Jobs:
1. Please say whether each statement agrees with the court order below: (a) The Clerk entered default against NBA Automotive, Inc. and Babak Sharrafzadeh Rad on March 19, 2018. (b) Hooman Nissani has not responded to APCO's second motion for default. (c) Hooman Nissani is the only defendant who disputes proper service under Rule 4. Answer each with yes or no and quote the words of the order that decide it.
2. Write the next part of the court order on the motions for default below, picking up after its final sentence.

Extract:
United States District Court, N.D. Georgia, Atlanta Division

April 25, 2018

Automobile Protection Corporation - APCO, Plaintiff,
v.
NBA Automobile, Inc., et al, Defendants.

          ORDER

          MICHAEL L. BROWN UNITED STATES DISTRICT JUDGE

         Before the Court is Automobile Protection Corporation - APCO's Motion for Entry of Default as to Defendant Hooman Nissani (Dkt. 10), and NBA Automotive, Inc. and Babak Sharrafzadeh Rad's Motion to Set Aside Default (Dkt. 12).

         I. BACKGROUND

         On March 19, 2018, the Clerk entered default as to NBA Automotive, Inc. and Babak Sharrafzadeh Rad. According to APCO's motion for default, defendants failed to respond to the complaint within the requisite time for filing and serving a responsive pleading, and default was appropriate under Federal Rule of Civil Procedure 55(a). Dkt. 9 at 2. NBA Automotive and Rad have moved to set aside the default judgment against them (Dkt. 12). APCO filed a second motion for default with respect to Hooman Nissani for his failure to respond to the complaint. (Dkt. 10). Nissani has responded to that motion, and it is fully briefed. (Dkts. 13, 17). All three defendants dispute proper service under Federal Rule of Civil Procedure 4. NBA Automotive and Mr. Rad argue that their failure to respond to the complaint should be excused for good cause. Mr. Nissani argues that the default should not be entered against him since he filed an answer to the complaint one day after Plaintiff's motion was filed and before the Clerk entered default.

Supplied data:

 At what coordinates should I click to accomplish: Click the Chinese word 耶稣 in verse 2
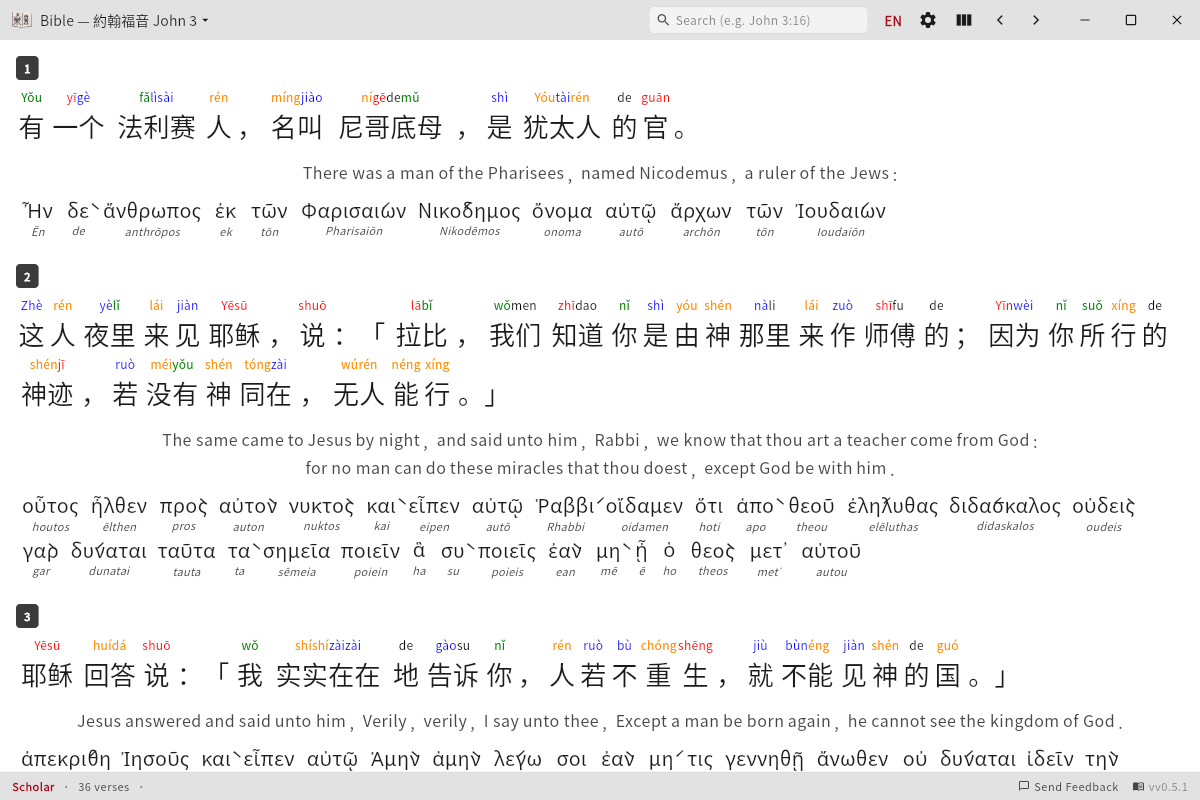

Answers to the problems:
1.
(a) Yes: "On March 19, 2018, the Clerk entered default as to NBA Automotive, Inc. and Babak Sharrafzadeh Rad."
(b) No: "Nissani has responded to that motion, and it is fully briefed."
(c) No: "All three defendants dispute proper service under Federal Rule of Civil Procedure 4."

2.
         II. DISCUSSION

         “Rule 55(c), Fed.R.Civ.P., provides that the court may set aside an entry of default for good cause shown.” E.E.O.C. v. Mike Smith Pontiac GMC, Inc., 896 F.2d 524, 527-28 (11th Cir. 1990). In evaluating whether good cause exists, courts have considered “whether the default was culpable or willful, whether setting it aside would prejudice the adversary, and whether the defaulting party presents a meritorious defense.” Compania Interamericana Exp.-Imp., S.A. v. Compania Dominicana de Aviacion, 88 F.3d 948, 951 (11th Cir. 1996) (citing Commercial Bank of Kuwait v. Rafidain Bank, 15 F.3d 238, 243 (2d Cir. 1994)). These factors, however, “are not talismanic.” Id. Courts have discretion to examine any other factors relevant to the inquiry, which may include whether there was significant financial loss to the defaulting party, whether the defaulting party acted promptly to correct the default, and whether the public interest is implicated. Id. The Court evaluates the relevant factors in turn.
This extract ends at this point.